[Saved entries]
=======

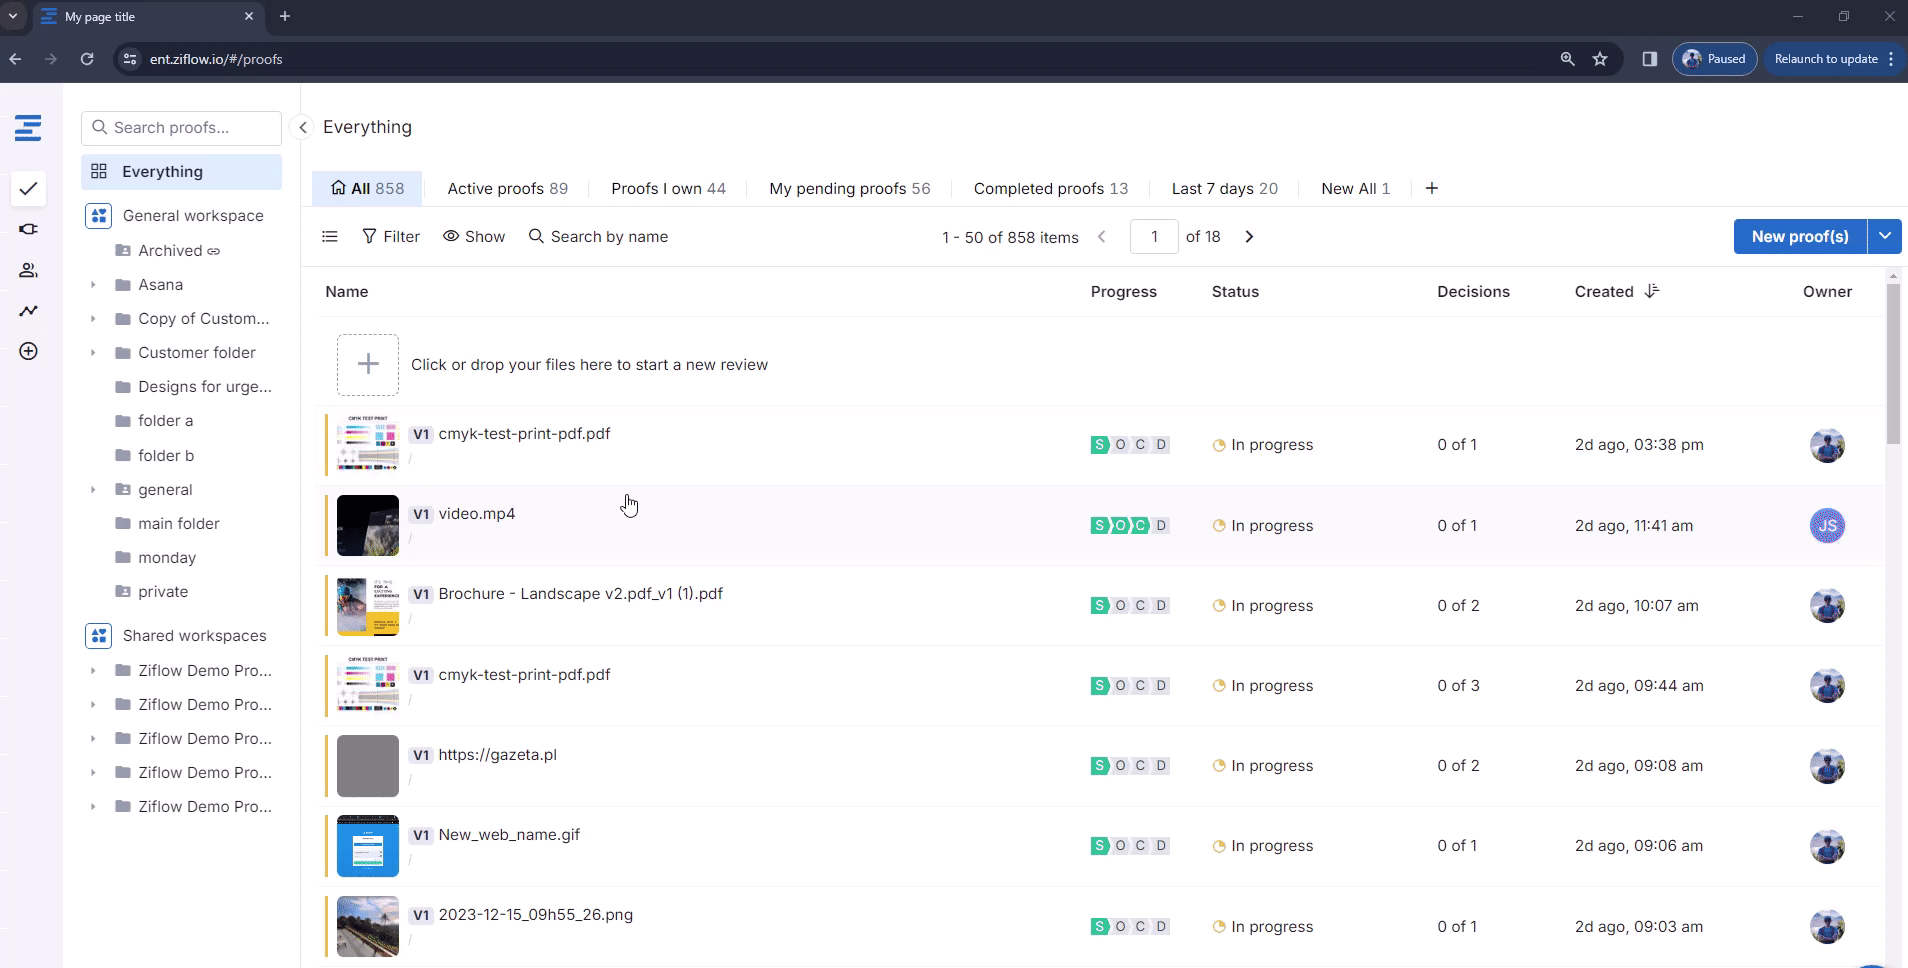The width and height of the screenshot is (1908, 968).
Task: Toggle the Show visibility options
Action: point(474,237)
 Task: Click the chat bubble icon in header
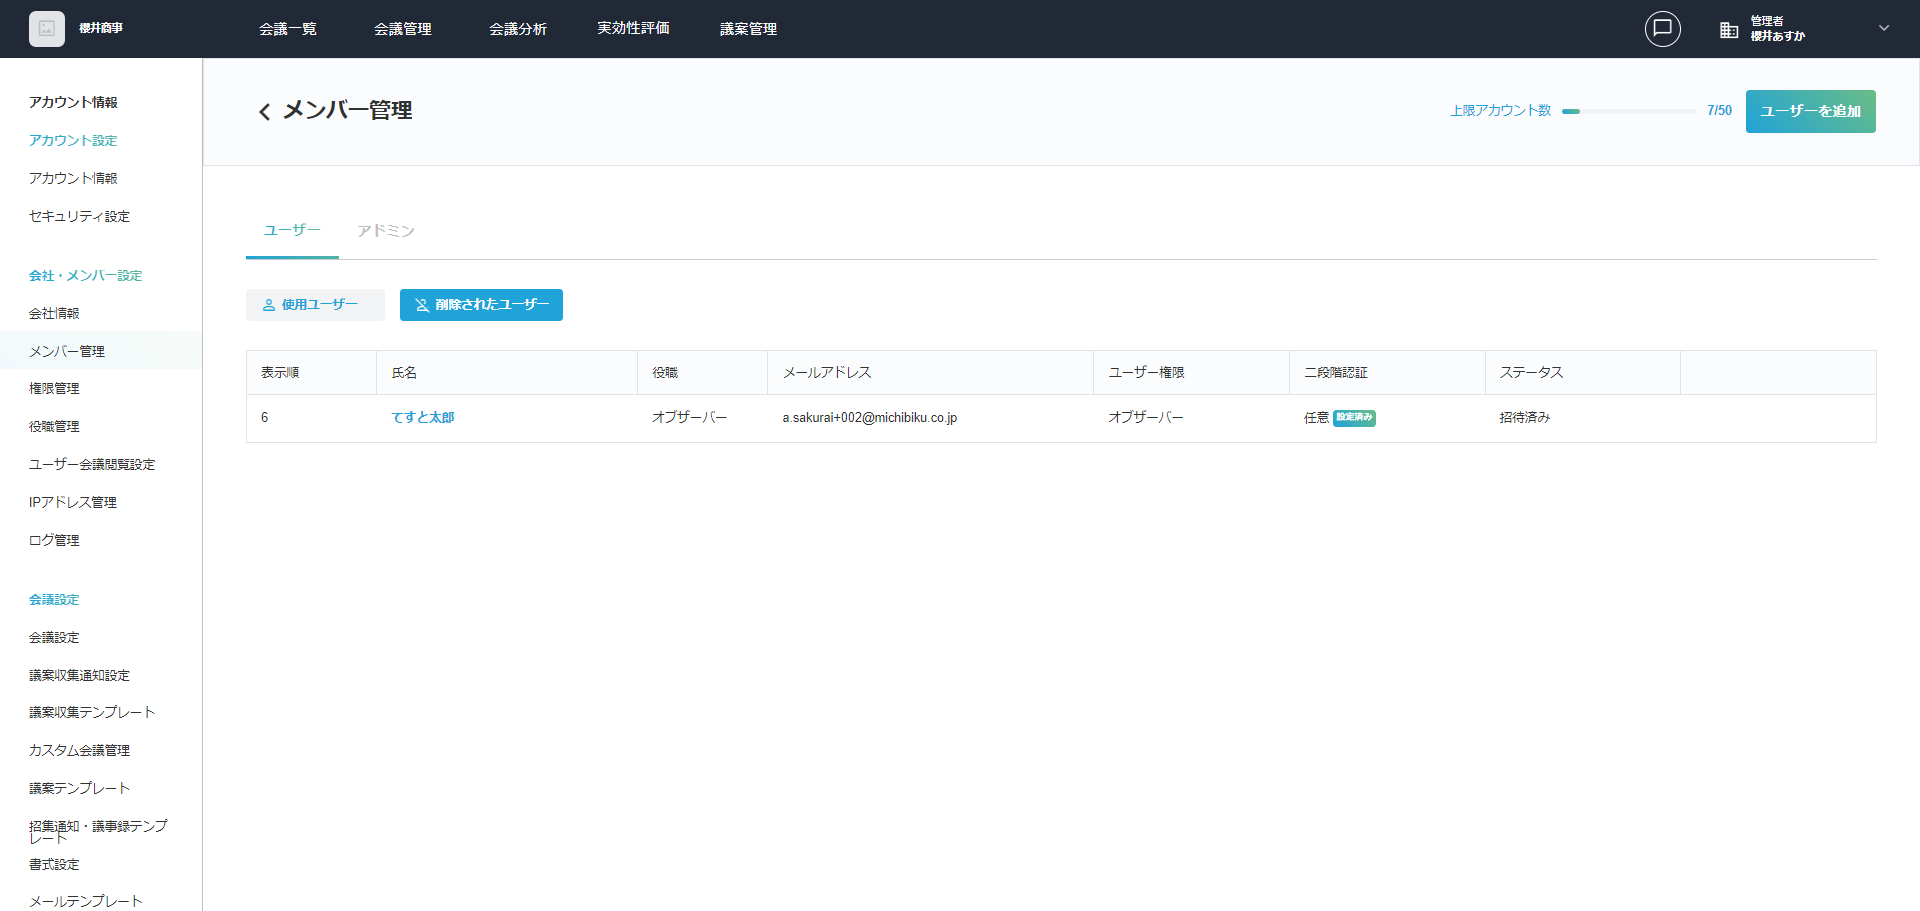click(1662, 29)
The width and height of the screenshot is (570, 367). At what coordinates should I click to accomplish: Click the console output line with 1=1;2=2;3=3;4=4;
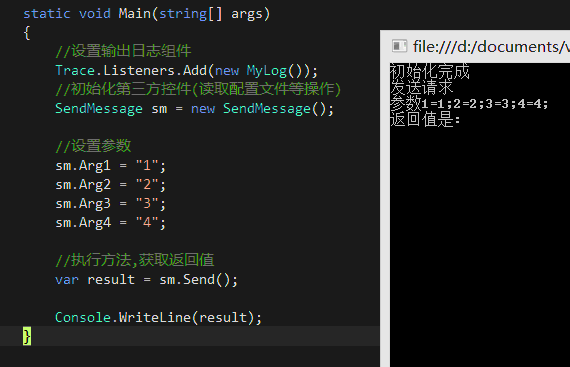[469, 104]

=======

▸ **Task objective**
Write out exactly, please, the lines that start at the one containing "The width and height of the screenshot is (570, 367)." and run through the final line of the entries, both included, leaving pictures out.

▸ **Task answer**
The width and height of the screenshot is (570, 367). At what coordinates should I click to accomplish: Click the console output line with 1=1;2=2;3=3;4=4;
[469, 104]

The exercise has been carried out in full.